■ TASK REQUIREMENTS
Repeat exactly the lines below from the line that contains "The image size is (877, 436)." to the last line, inclusive, without the pictures.

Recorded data
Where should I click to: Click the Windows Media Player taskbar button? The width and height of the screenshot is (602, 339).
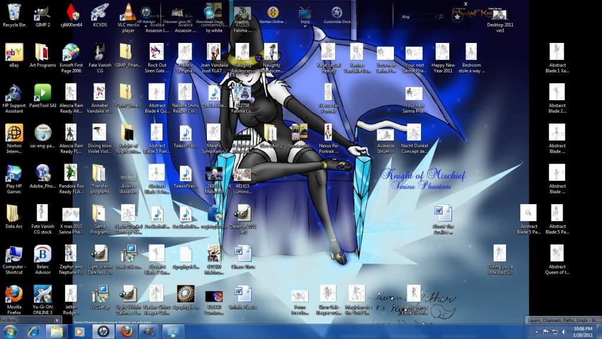point(79,331)
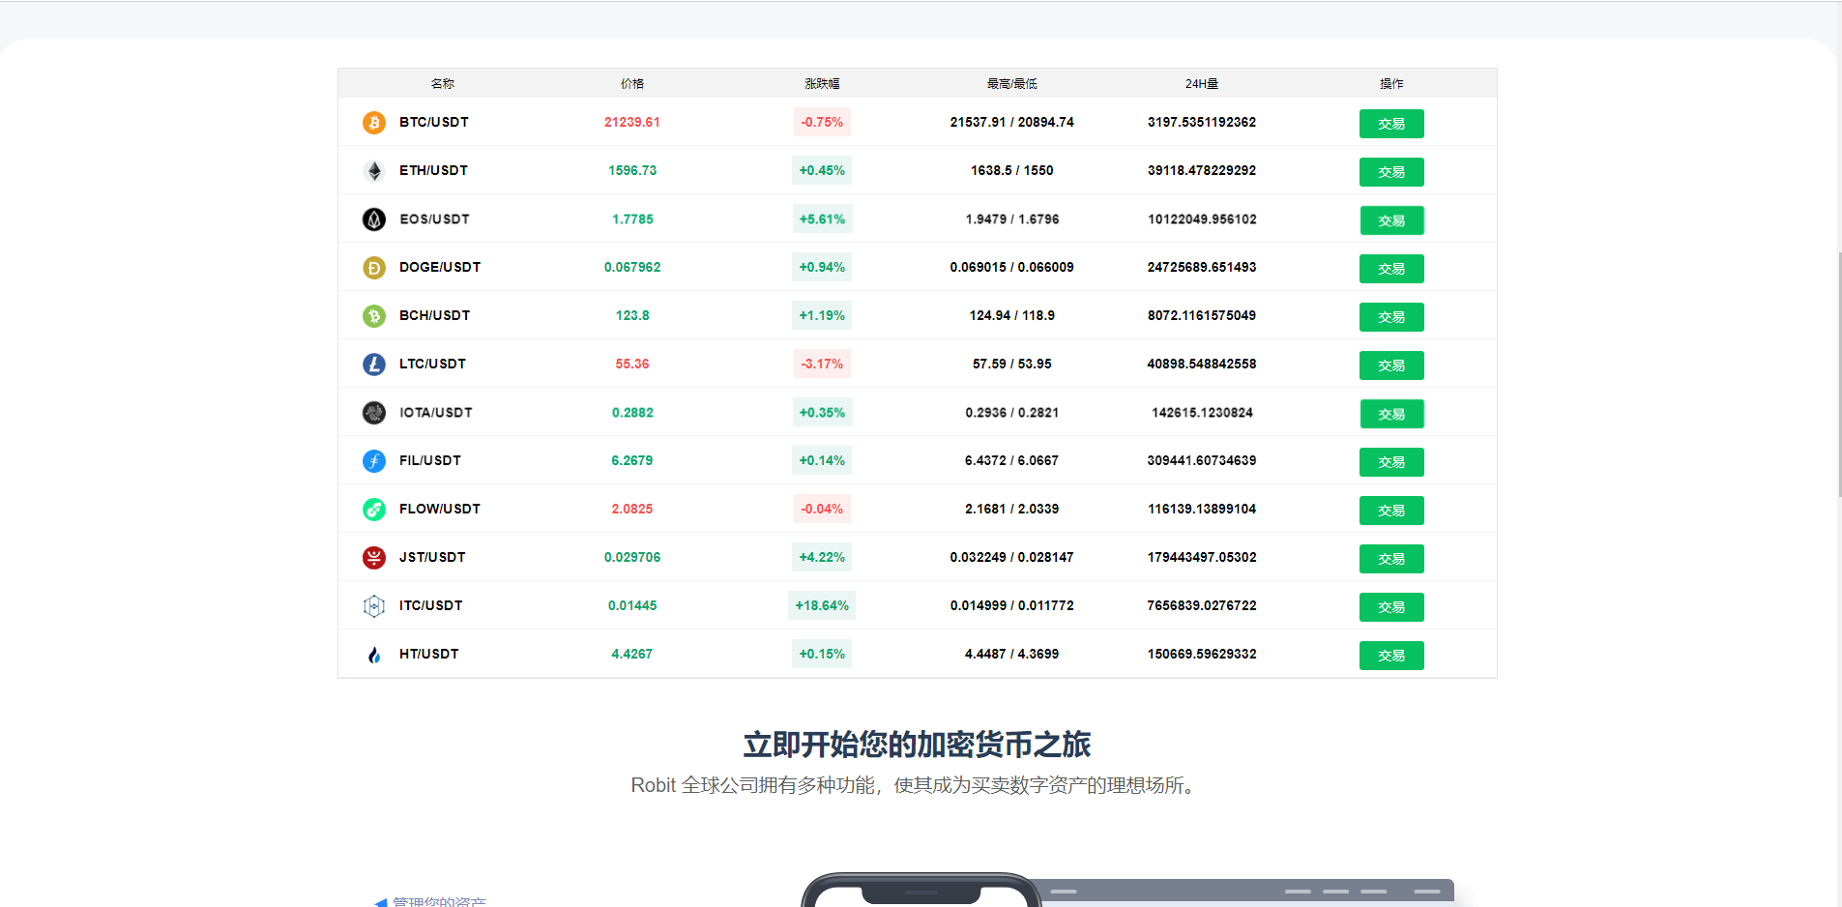Select the 价格 column header

point(632,84)
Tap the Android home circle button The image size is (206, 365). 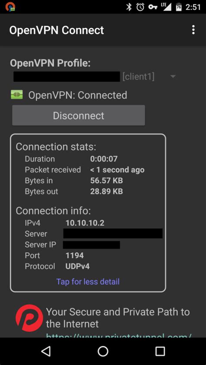pyautogui.click(x=103, y=351)
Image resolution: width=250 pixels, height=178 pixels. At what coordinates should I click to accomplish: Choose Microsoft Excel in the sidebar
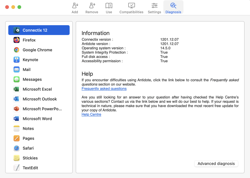37,89
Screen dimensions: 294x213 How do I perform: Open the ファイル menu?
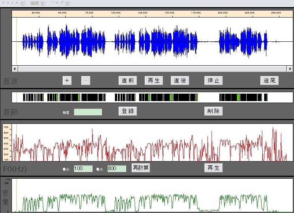[x=13, y=3]
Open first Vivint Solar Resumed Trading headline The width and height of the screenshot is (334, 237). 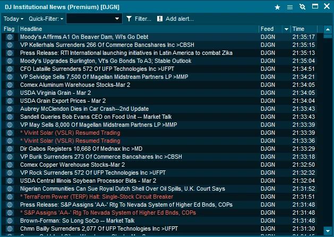point(70,133)
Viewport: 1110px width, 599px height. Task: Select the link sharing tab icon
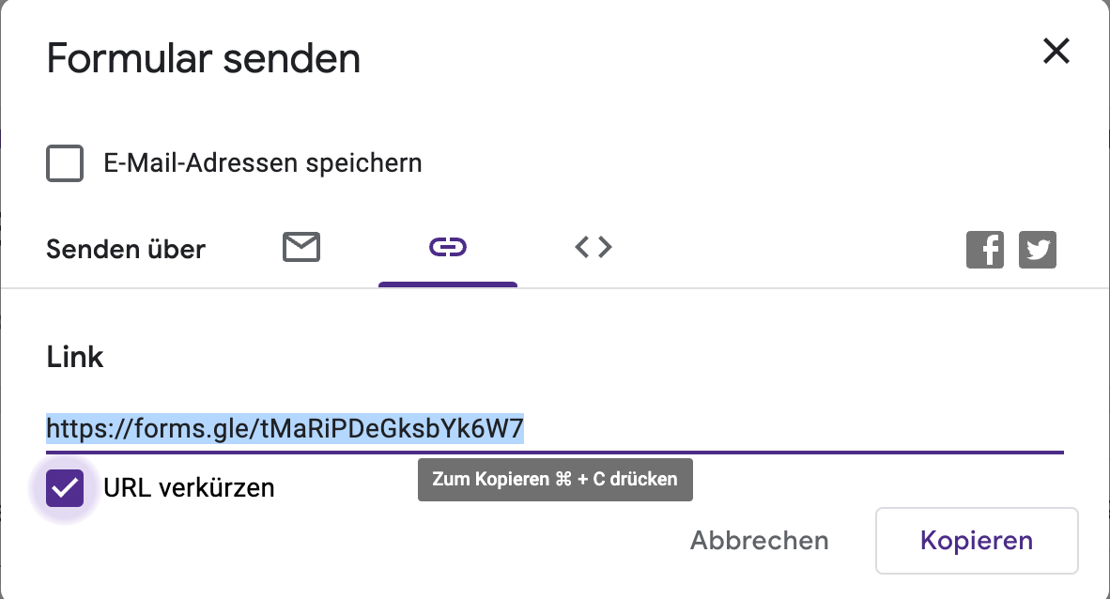click(x=448, y=248)
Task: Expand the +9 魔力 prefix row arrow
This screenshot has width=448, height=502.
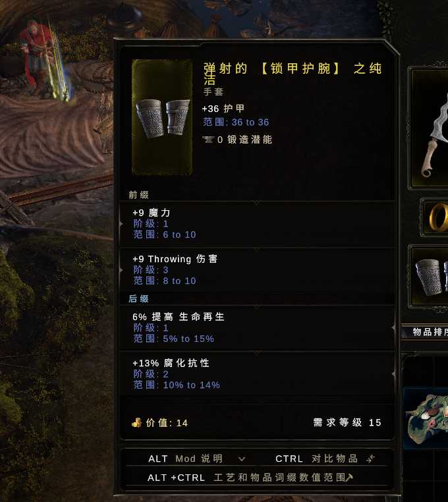Action: 121,224
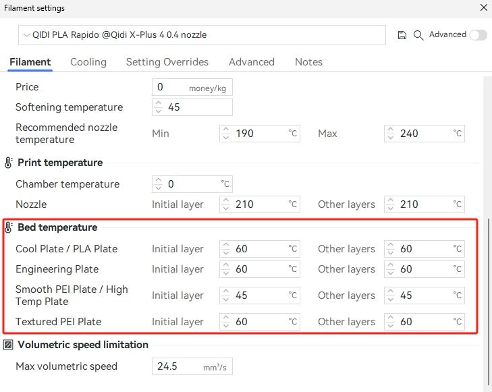Click the search magnifier icon
Viewport: 492px width, 392px height.
coord(418,35)
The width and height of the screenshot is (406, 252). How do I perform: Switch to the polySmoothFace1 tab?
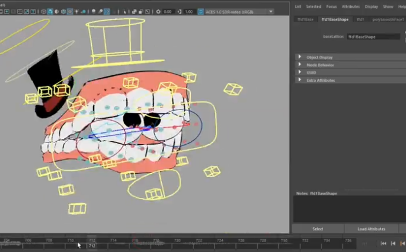click(x=388, y=19)
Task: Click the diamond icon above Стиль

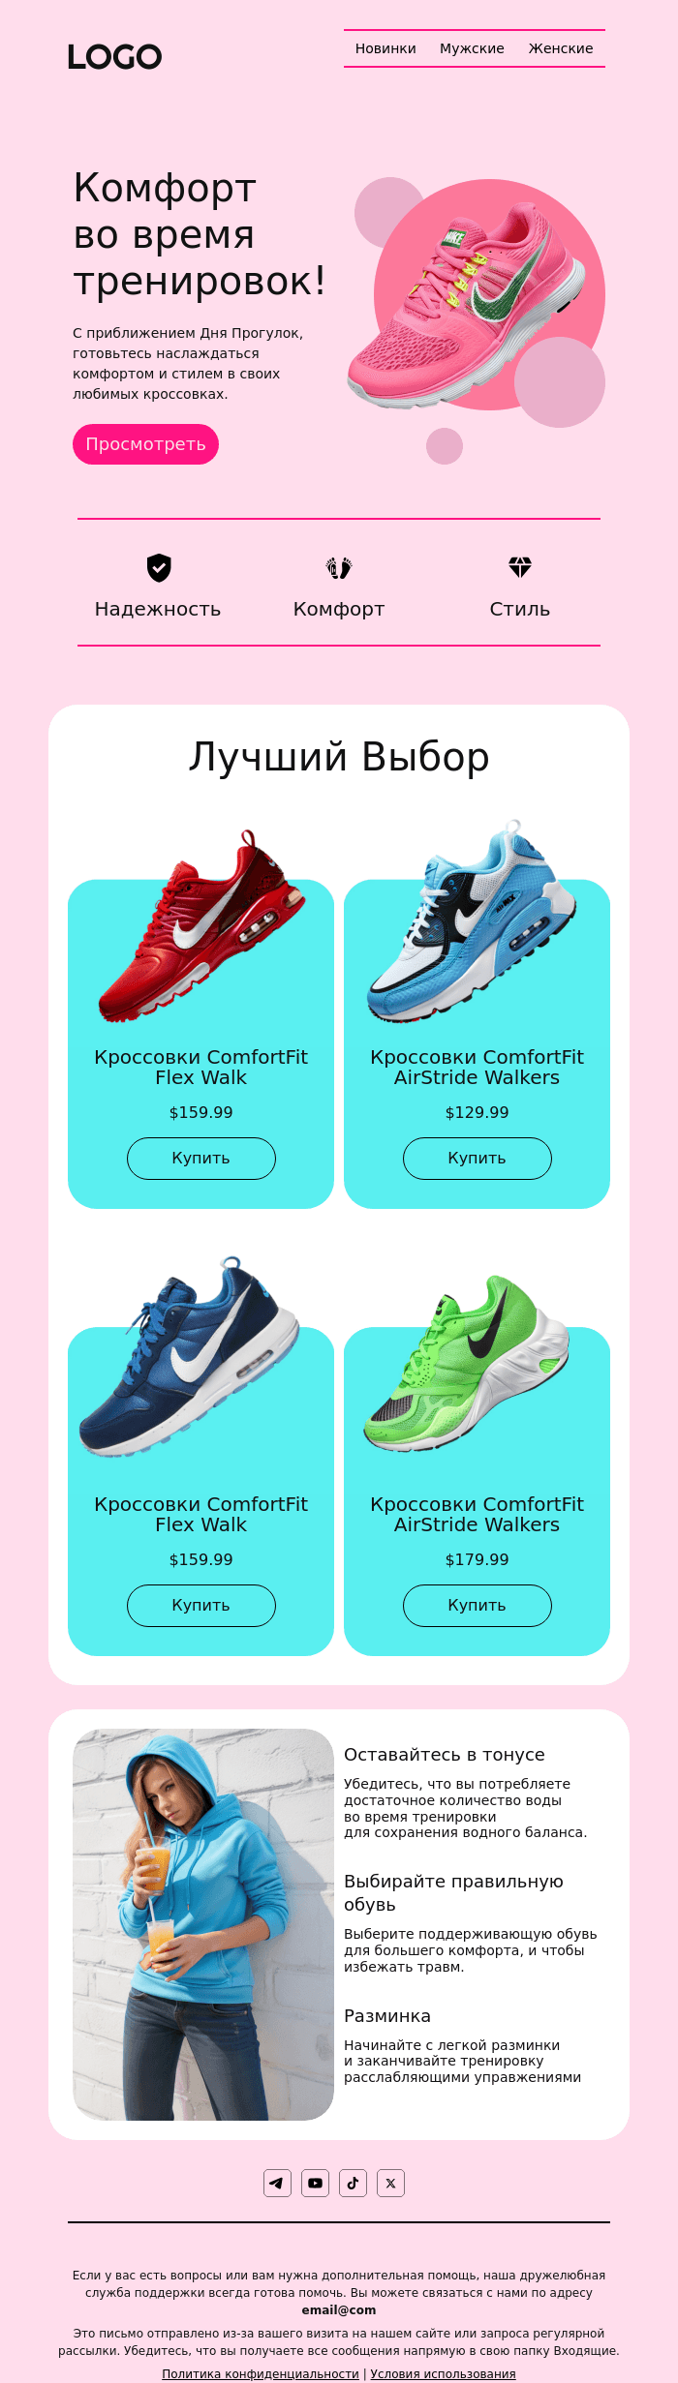Action: point(520,567)
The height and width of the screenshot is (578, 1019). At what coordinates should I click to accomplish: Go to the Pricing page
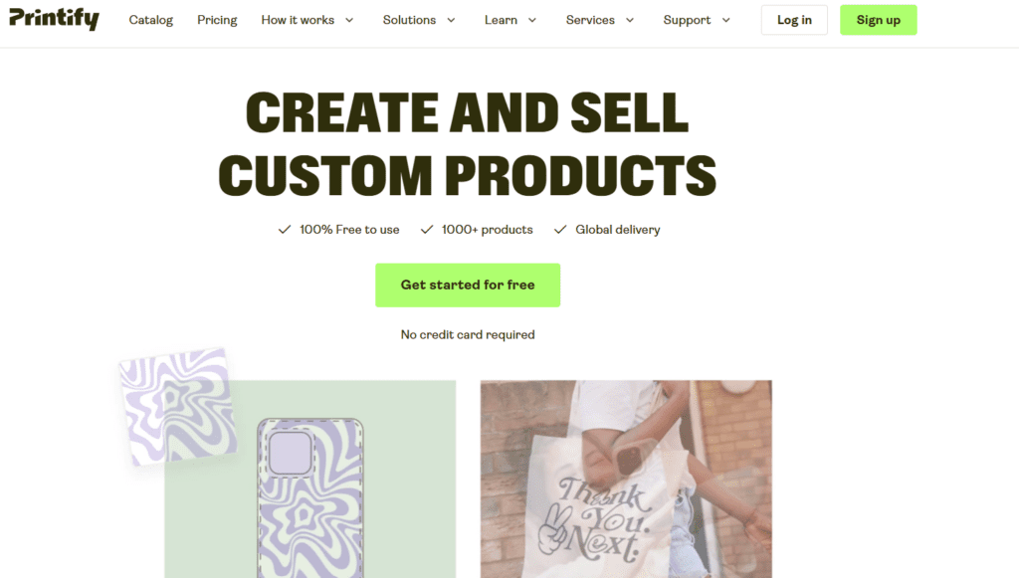point(217,20)
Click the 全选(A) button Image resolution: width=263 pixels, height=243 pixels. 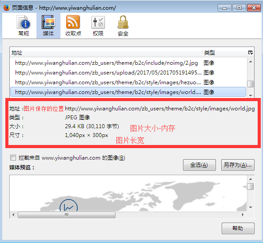pos(199,165)
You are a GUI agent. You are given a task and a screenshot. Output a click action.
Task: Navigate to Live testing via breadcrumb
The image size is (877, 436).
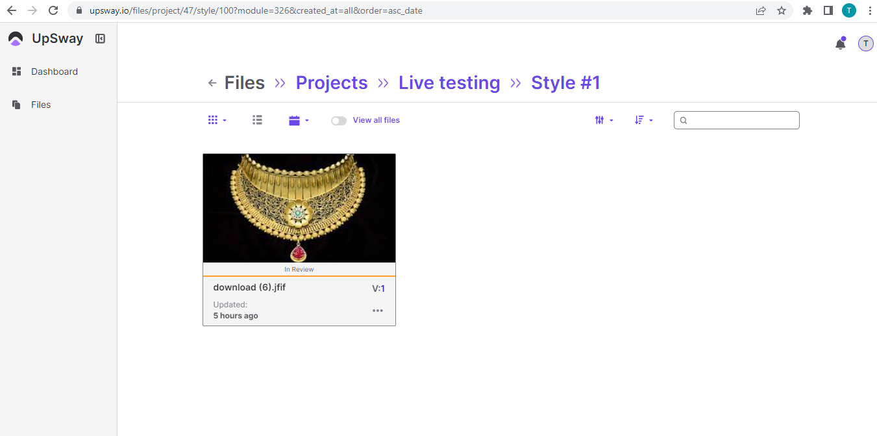(449, 83)
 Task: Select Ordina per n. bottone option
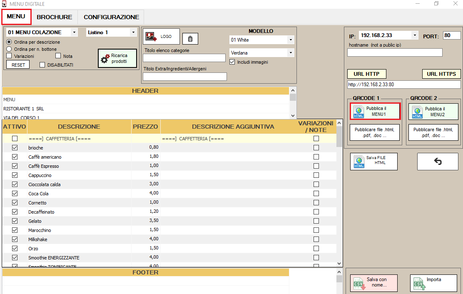click(9, 49)
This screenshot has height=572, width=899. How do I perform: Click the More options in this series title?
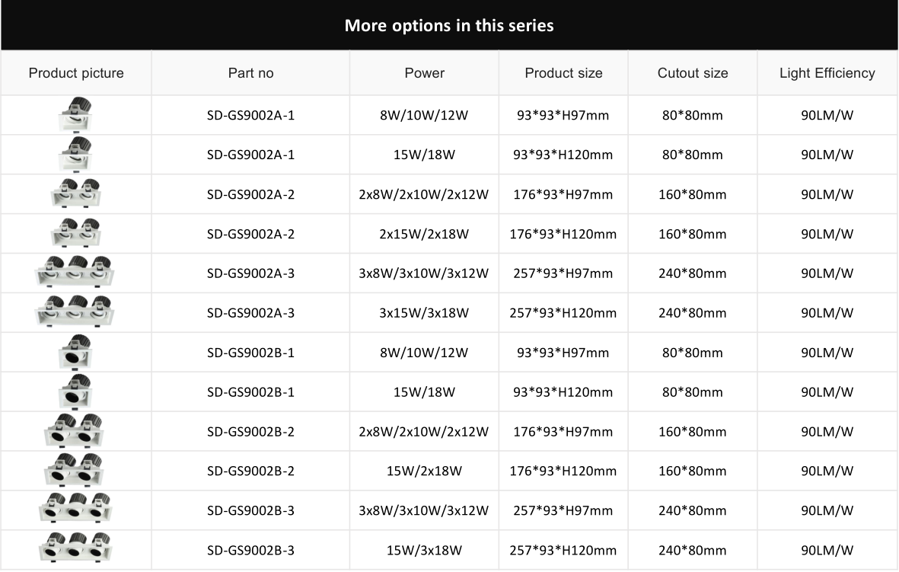(x=449, y=25)
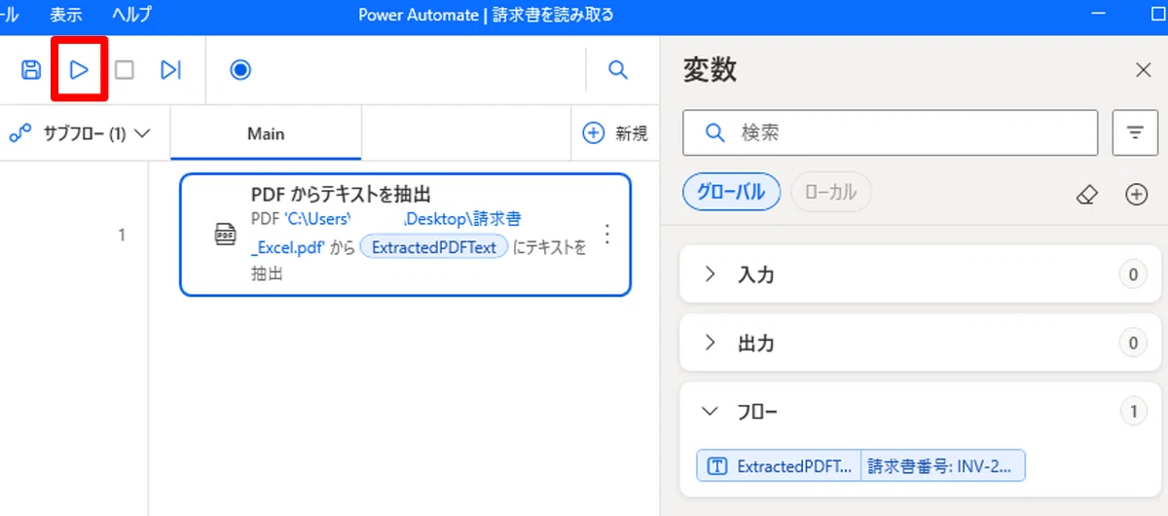Clear unused variables with the eraser icon

(1087, 194)
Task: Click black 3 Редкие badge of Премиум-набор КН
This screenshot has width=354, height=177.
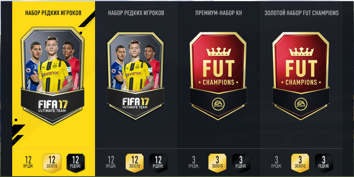Action: click(x=241, y=163)
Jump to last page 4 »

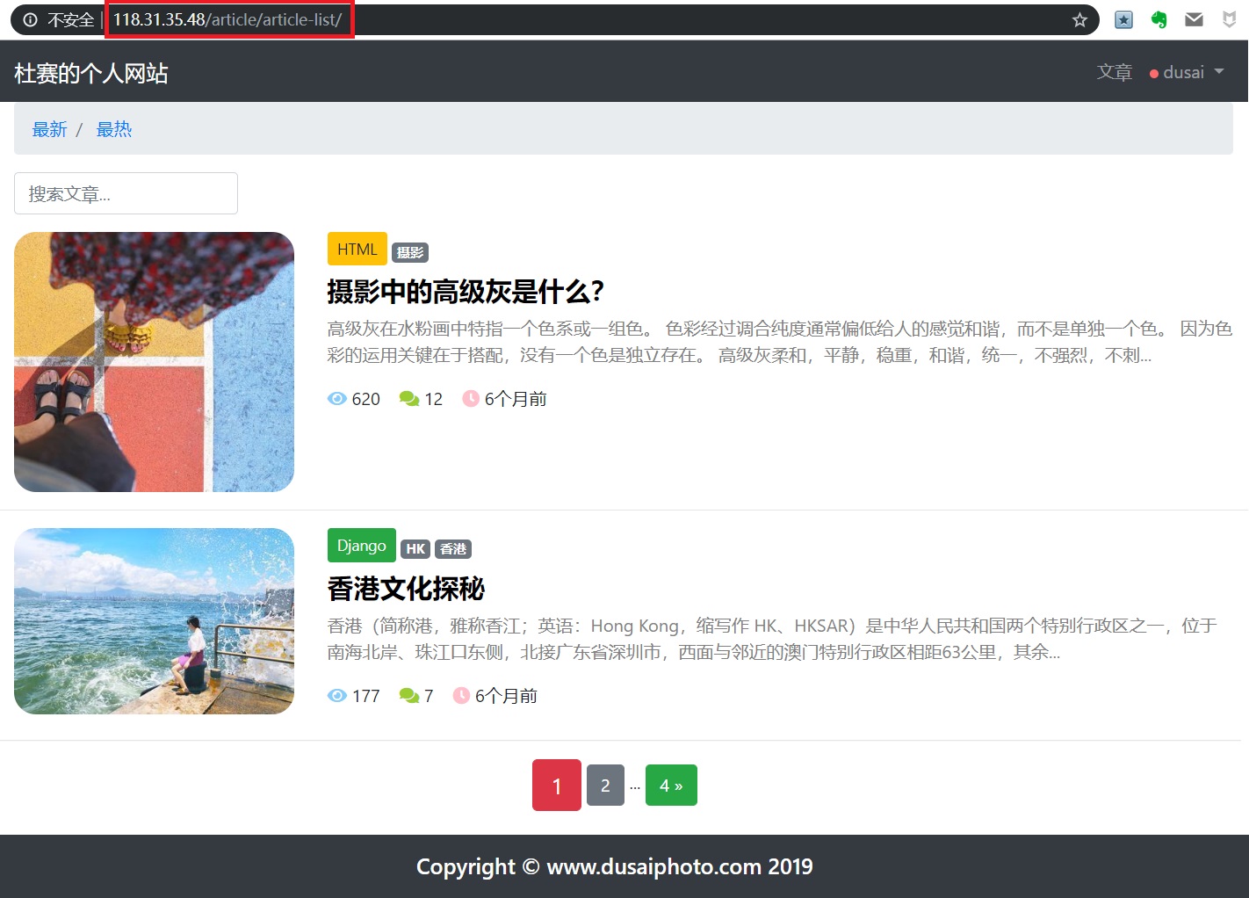coord(671,786)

■ SOLUTION
The image size is (877, 436).
(449, 83)
 Task: Select Ordina per n. bottone option
click(9, 49)
This screenshot has height=572, width=899. How do I perform: Click the More options in this series title?
(x=449, y=25)
Clear unused variables with the eraser icon

(1087, 194)
Task: Click black 3 Редкие badge of Премиум-набор КН
This screenshot has width=354, height=177.
Action: click(x=241, y=163)
Jump to last page 4 »

coord(671,786)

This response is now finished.